Lali Puna: I Thought I Was Over That

Lali Puna
I Thought I Was Over That
Morr Music
2005-06-28

As someone who last listened to Lali Puna in 2001, when they’d just released the sad alien lullabies of Scary World Theory and were on the receiving end of one of Thom Yorke’s sporadic these-guys-are-so-cult-and- essential-I-keep-a-copy-under- my-pillows-so-I-sleep-well bouts of hyperbole, my curiosity about this new release is split roughly between ascertaining whether the indie rock cred won by last year’s Faking the Books surrounds a substantial core, and whether or not this collection would only be of interest to their established fanbase. A ‘rare, remixed & b-sides’ collection is bound to be something of a crab bucket anyhow, filled with spiky little ideas that the record label couldn’t crack but deem too potentially succulent to just throw out. Is the casual listener going to be served a cohesive impression of this Weilheim quartet, which includes collaboration-happy singer Valerie Trebeljahr and her boyfriend Markus Acher of the Notwist, or met with a scuttling mass of opaque carapace and some unfriendly nips?

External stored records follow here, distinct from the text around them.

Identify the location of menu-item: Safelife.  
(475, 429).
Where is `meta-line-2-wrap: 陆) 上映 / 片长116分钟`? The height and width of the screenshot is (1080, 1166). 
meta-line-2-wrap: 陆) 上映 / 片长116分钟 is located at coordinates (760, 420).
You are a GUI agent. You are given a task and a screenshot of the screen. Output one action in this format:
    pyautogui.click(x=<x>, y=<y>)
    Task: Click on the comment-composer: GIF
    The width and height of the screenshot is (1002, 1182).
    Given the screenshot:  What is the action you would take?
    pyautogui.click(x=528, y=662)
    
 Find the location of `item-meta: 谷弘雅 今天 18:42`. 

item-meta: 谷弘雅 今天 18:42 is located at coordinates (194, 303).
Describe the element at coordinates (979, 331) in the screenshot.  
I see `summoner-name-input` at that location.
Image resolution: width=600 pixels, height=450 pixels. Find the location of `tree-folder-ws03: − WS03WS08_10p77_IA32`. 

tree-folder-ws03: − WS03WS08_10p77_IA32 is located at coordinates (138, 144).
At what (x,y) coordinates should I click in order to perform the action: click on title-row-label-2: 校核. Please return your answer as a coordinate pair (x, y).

Well, not to ruin the surprise or anything, but from the very start the auspices for I Thought I Was Over That are less than entrancing. The artwork is minimal and mediocre, a slit-eyed bunny in headphones against a red backdrop that resembles a five-year-old’s attempts to draw kawai manga, and of the 19 tracks present, around half stems from previous band EPs or Morr label compilations (like the Slowdive covers project Blue Skies an’ Clear. There are two new compositions, but one of them is just a bit of static fuzz to get the compilation under way, and whilst the other is really good, it can’t cover the fact that about a quarter of the tracks here date from pre-hipster 2001; i’faith, the wind doth carry to our ears that less dulcet sound of barrels scraped with vigour grim…

However, while much here assembled is mediocre and unnecessary, and any overall impression of the band is formed more through formulaica than a unique musical personality, Lali Puna’s charms are far from opaque — and besides, with over half the collection being comprised of remixes either by or for other artists, coherence in any form an achievement of a sort. Here’s a list of the electropop bigwigs featuring here: Boom Bip, Two Lone Swordsmen, Dntel, Tangerine Dream, To Rococo Rot, Alias and Sixtoo. Impressive? Undoubtedly, but the results are much less so.

Lali Puna now trade in carefully produced, prettily inoffensive pop music that walks the fine line between cool understatement and not really bothering, and most of the time they land on the right side of the divide. In this they are greatly assisted by Trebeljahr’s voice, the timbre of which makes the helpless melancholy and stunted nostalgia of the lyrics seem at least partly rooted in her own inability to express things with more certainty or passion. The nigh-subconscious sympathy this causes in the listener makes things a great deal more involving; as with the best moments of the Postal Service, you become cocooned in the singer’s intimacy and ‘watch’ the music stream past you like a longed-for landscape perpetually out of reach.

This works most strikingly on highly promising new song “Past Machine” — the grittiest track here, driving off into the distance in a snowstorm of static — and is affecting on “The Daily Match” and their remixes/covers of TLS and Slowdive, but the Tangerine Dream cover “Together in Electric Dreams” manages to be both cheesy and boring, and even the surprise appearance of Tim Simenon (aka Bomb The Bass; anyone else remember what a fantastic game Xenon 2 was? Hard as Satan’s toenails, too…) and his unmistakeable bass tones fail to create a memorable track. As to the instrumental remixes… well, many of them are of a muchness, but Boom Bip ups the tempo to pull off a chiming winner and Thomas Leboeg contributes a study in elegantly doing nothing, with Alias and Sixtoo brooding and skulking to disinterested if characteristic effect. The only people to attempt anything surprising are unknowns Flowchart, who turn Trebeljahr’s voice into the track’s propulsion by manipulating it into a beatboxing collage; sadly, the track as a whole is gimmicky rather than inspired.

With a delight/track tally of about one in four, this compilation won’t make Lali Puna a lot more fans (nor does it deserve to), but it will keep their fey indie followers convinced of their own dreaminess whilst providing the illusion of alternative cred and strangeness. Having switched record halfway through writing this review out of boredom, I can say two things with confidence: 1) completely removing Ben Gibbard’s voice from “(This Is) The Dream of Evan and Chan” is a pretty damn dumb way to remix it; and 2) Plaid’s Rest Proof Clockwork, which is what I switched to, does just about everything this music aspires to do in a clearer, stranger and more endearing fashion, and that came out in 1999. ‘Nuff said already.